Potato Farmers in Ecuador Depend on Fungicides

Potato leaves with late blight; Fungicide treatment on right

Potato leaves with late blight (L); Fungicide treatment (R)

Carchi is the most important potato-growing zone in Ecuador. Smallholder households dominate production and they sell the vast majority of output. The biggest biological constraint to potato production in Ecuador is the disease late blight caused by the fungus p. infestans. The fungus can infect all the potato plants in a field in three days and losses can be as high as 100%. A survey of smallholder potato farmers in Carchi showed how dependent they are on fungicides.

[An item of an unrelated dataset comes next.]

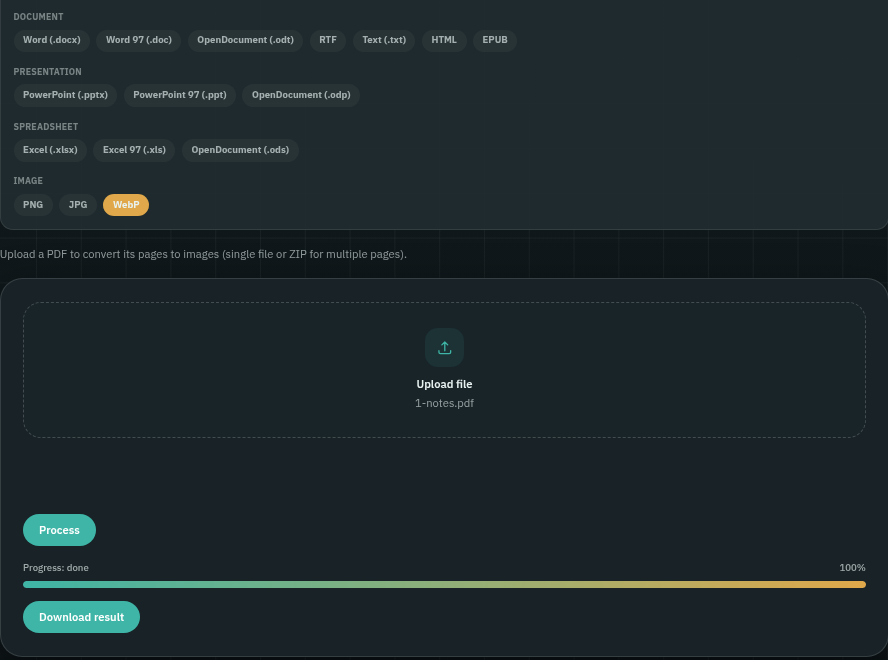
Task: Choose Excel 97 (.xls) format
Action: pyautogui.click(x=134, y=150)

“Even though potatoes have been one of the main crops in the Andes for thousands of years, under present production and market conditions the farmers in Carchi cannot produce potatoes without pesticides, particularly fungicides against late blight (caused by Phytophthora infestans) and insecticides to control the Andean weevil (Premnotrypes vorax). Every one of the farmers in the area covered by our project in the province of Carchi used fungicides. On average, they treated 6.7 times with 2.6 products at each treatment. They generally applied fungicides up to eight times during each production cycle, making fungicides the most frequently applied type of product.”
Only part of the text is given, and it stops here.